Energy was the best performing sector in 2021, and again in 2022. And the sector is set up for a great year to come, asserts Sean Brodrick, senior editor of Weiss Ratings.
One important reason why is that China is reopening after a long series of lockdowns due to its strict zero-Covid policies. Also, the U.S. Strategic Petroleum Reserve was a seller of oil throughout 2022 — a whopping 180 million barrels. Now, though, the SPR is about to switch from a seller to a buyer.
Also, dire warnings that demand was about to fall off never materialized. Meanwhile, if the Fed becomes less aggressive about raising interest rates, then that could cushion any economic downturn, boosting oil demand.
What it boils down to is the fundamentals haven’t really changed much, and both oil and oil & gas stocks sold off hard recently. That makes them buying opportunities.
You could ride this oil bull with ETFs. But the bigger returns will be in individual stocks. I have such an opportunity for you — Marathon Oil Corp. (MRO).
Marathon is an independent oil & gas company that works in the oil rich areas of the U.S. — the Eagle Ford in Texas, the Bakken in North Dakota, the STACK and SCOOP in Oklahoma and the Permian in New Mexico – as well as Equatorial Guinea. Its production is roughly balanced with a 50-50 split between oil and natural gas.

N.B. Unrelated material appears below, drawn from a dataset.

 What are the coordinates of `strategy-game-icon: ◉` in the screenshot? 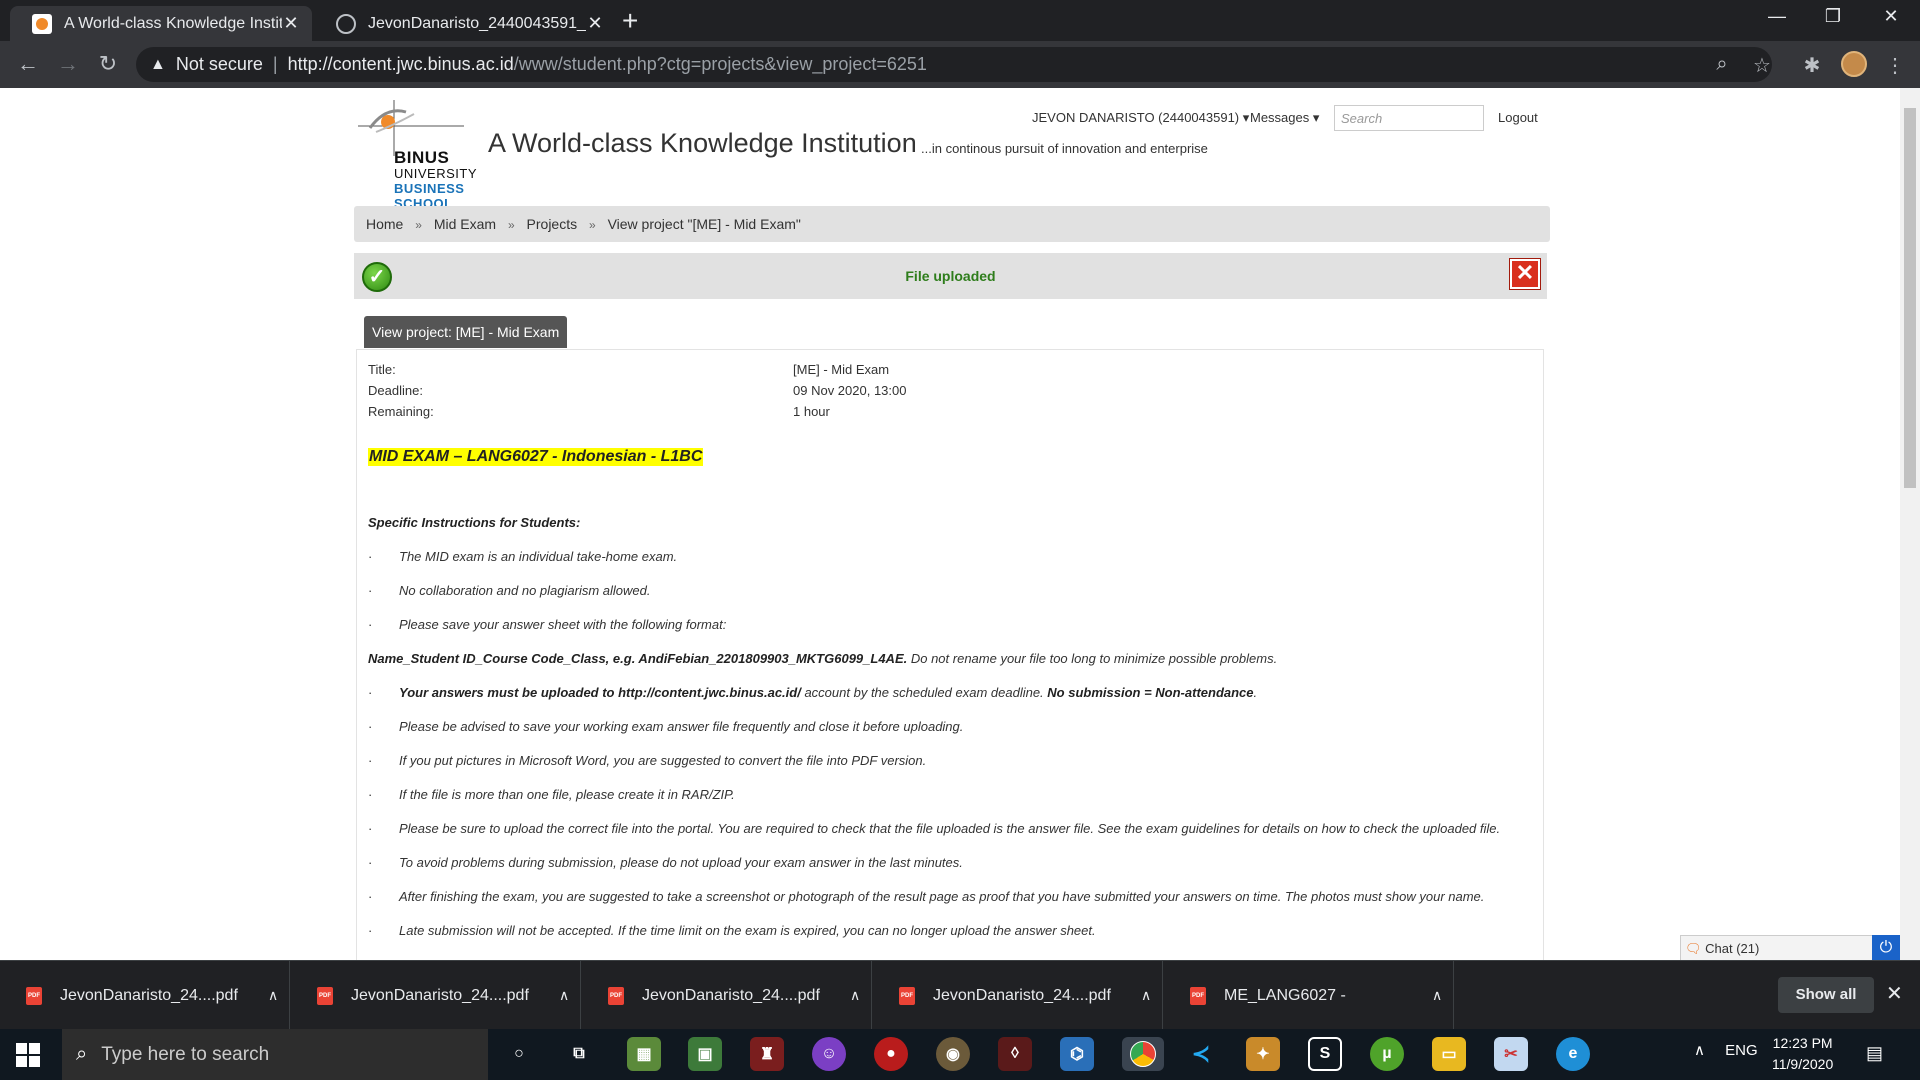 It's located at (953, 1054).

Importantly, I’m not recommending Marathon just because it delivered a massive earnings beat in Q3. Yes, earnings per share more than quintupled as revenues jumped 55%. But all well-run oil companies are beating earnings now.

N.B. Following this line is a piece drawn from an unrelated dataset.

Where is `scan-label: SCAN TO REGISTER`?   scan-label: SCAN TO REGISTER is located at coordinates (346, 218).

Earnings will go lower in the next quarterly report, simply because oil and gas prices are lower. Then I expect oil prices will head higher again, boosting Marathon’s bottom line.
More interesting to me is what Marathon did with that $1.3 billion in free cash flow it raked in during Q3. It did three things: 1) Bought back a lot of its own shares; 2) Raised its dividend; and 3) Bought more assets in the Eagle Ford.

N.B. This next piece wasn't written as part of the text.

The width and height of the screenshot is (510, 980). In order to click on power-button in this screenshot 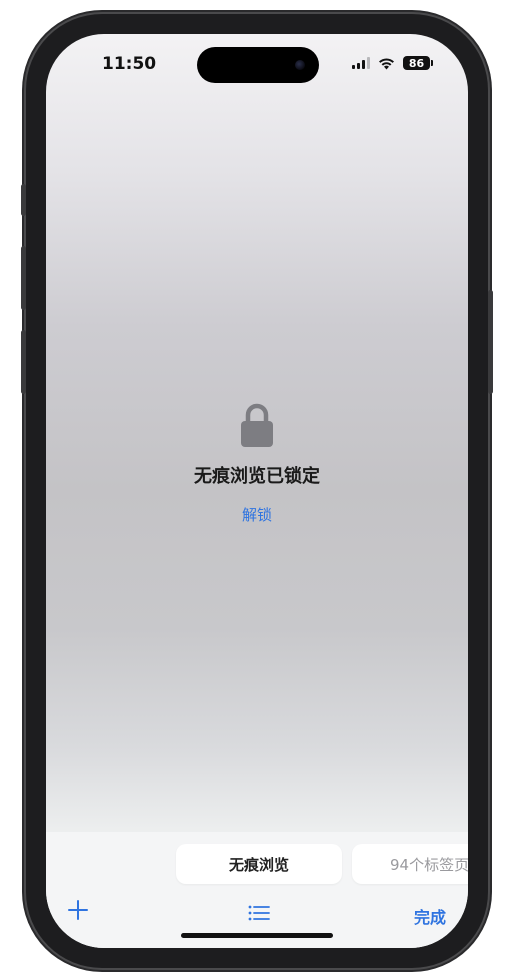, I will do `click(490, 342)`.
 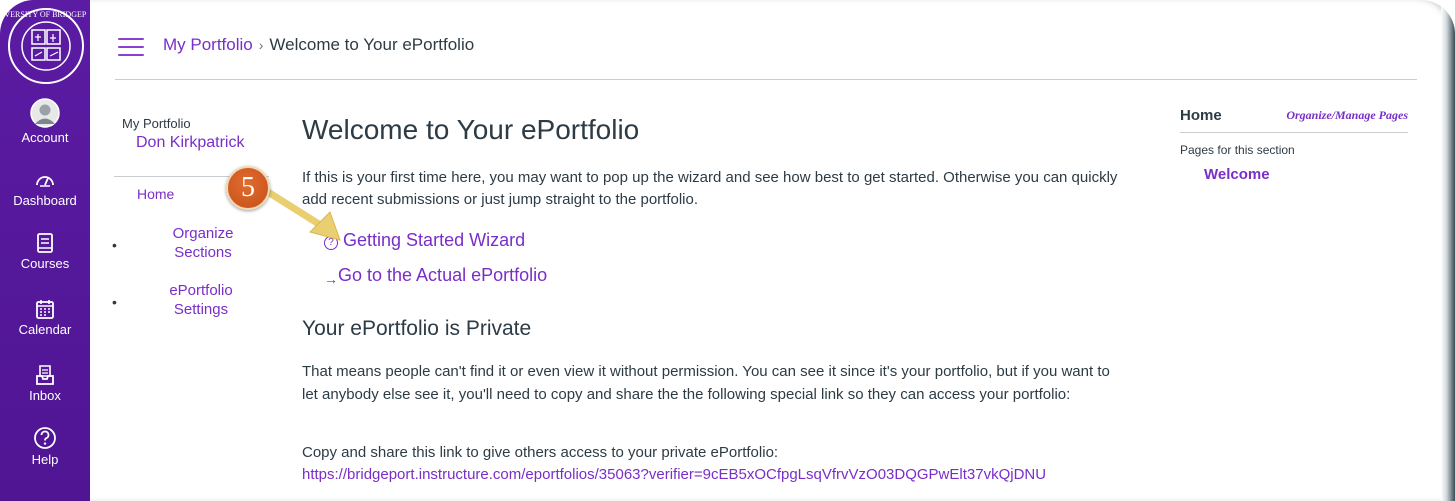 What do you see at coordinates (1347, 116) in the screenshot?
I see `organize-manage-pages-link: Organize/Manage Pages` at bounding box center [1347, 116].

The purchase of $3 billion worth of assets from Ensign Natural Resources — announced November 2 — will double the size of Marathon’s position in the Eagle Ford, an oil- and gas-rich basin.
This will raise its production when many oil and gas producers are seeing production trend lower. And Marathon expects those new wells alone will increase its free cash flow by 15%. That sounds like another dividend raise coming to me.
Meanwhile, the Fibonacci retracement lines — which are used by many technical analysts — show that Marathon is bouncing from support. This raises the odds of the stock’s success. And if I’m wrong, you’re paid a nice — and rising — dividend to wait.